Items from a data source
══════════════════════════════
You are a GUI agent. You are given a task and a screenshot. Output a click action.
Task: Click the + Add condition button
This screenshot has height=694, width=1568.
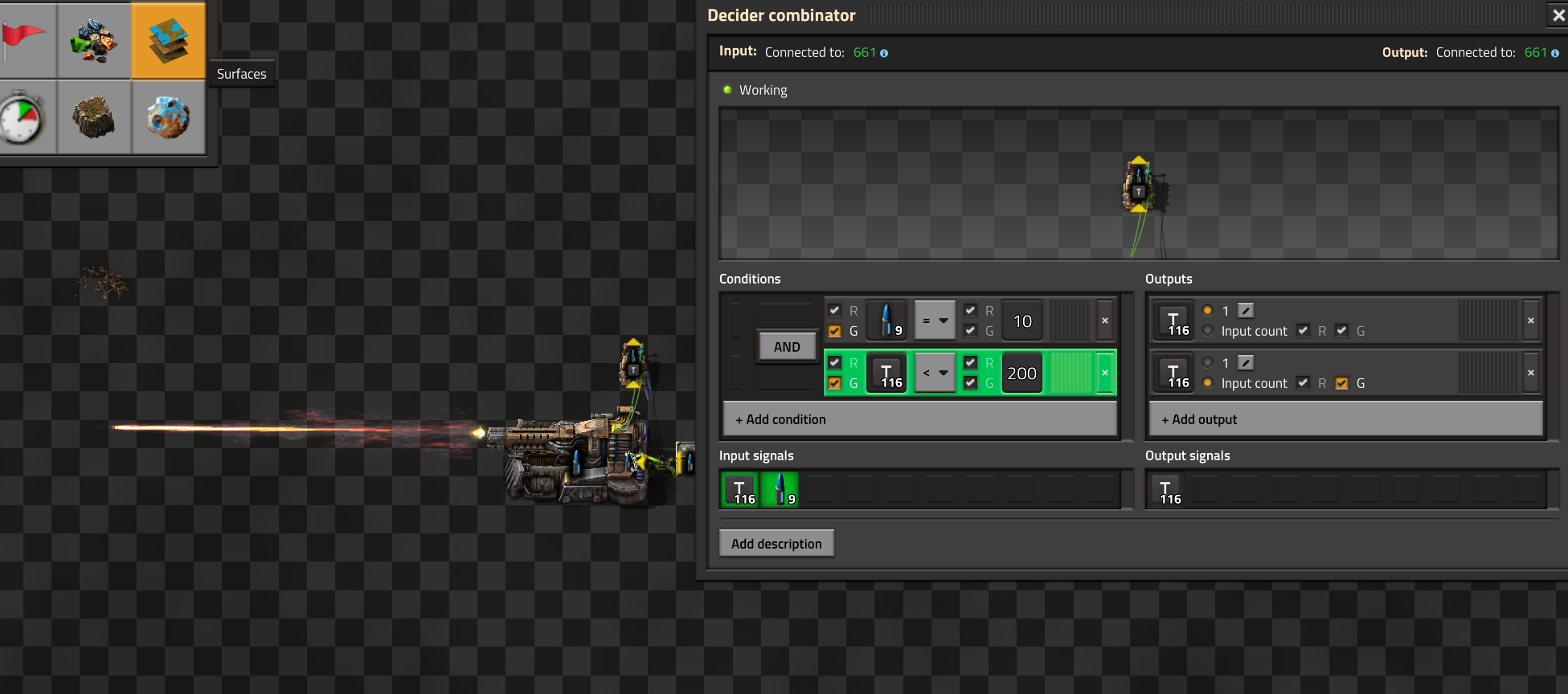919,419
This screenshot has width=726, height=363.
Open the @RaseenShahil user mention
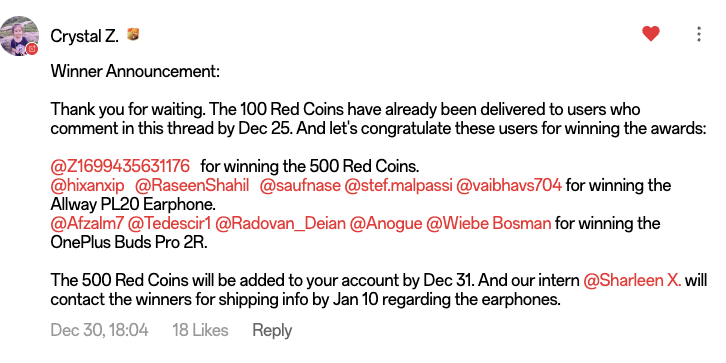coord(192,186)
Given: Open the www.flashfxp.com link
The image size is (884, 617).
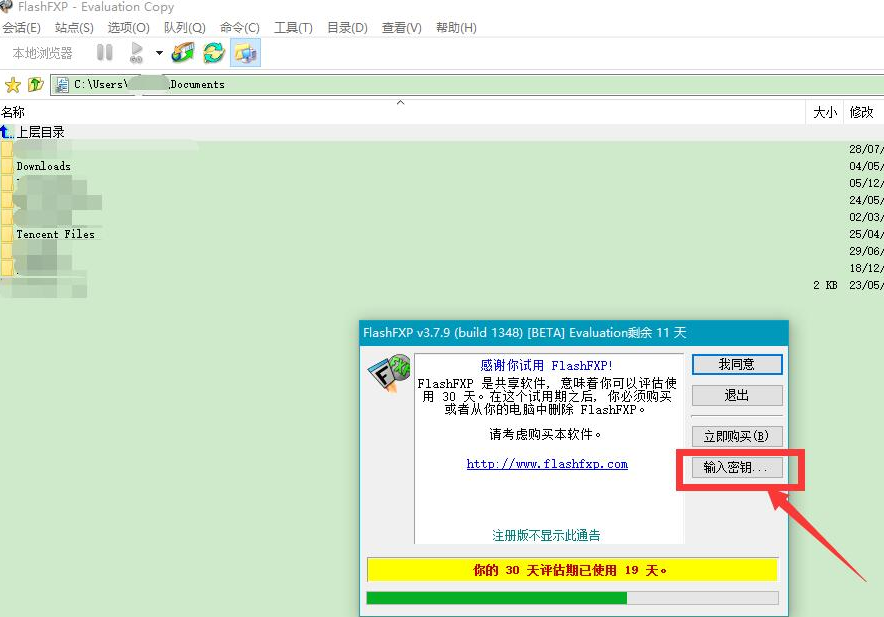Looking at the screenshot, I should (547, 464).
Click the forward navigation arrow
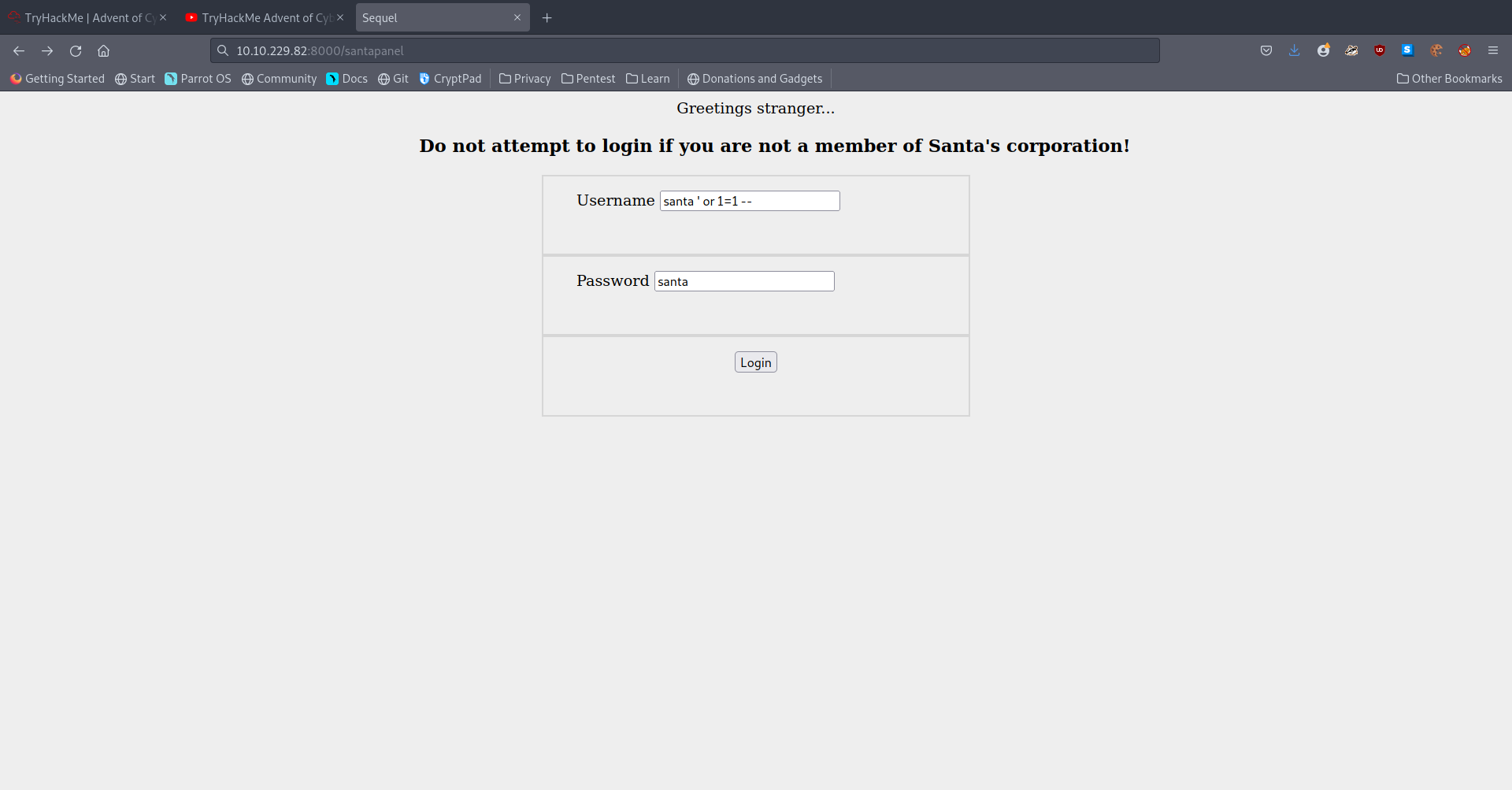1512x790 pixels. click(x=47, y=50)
══════════════════════════════
Goal of the exercise: Exclude all pictures and reproduce verbatim the lines running from the line that contains "Given: Open the www.flashfxp.com link" to the end of the data above, both ends included.

Response:
Given: Open the www.flashfxp.com link
The image size is (884, 617).
Looking at the screenshot, I should (547, 464).
Click the forward navigation arrow
1512x790 pixels. click(x=47, y=50)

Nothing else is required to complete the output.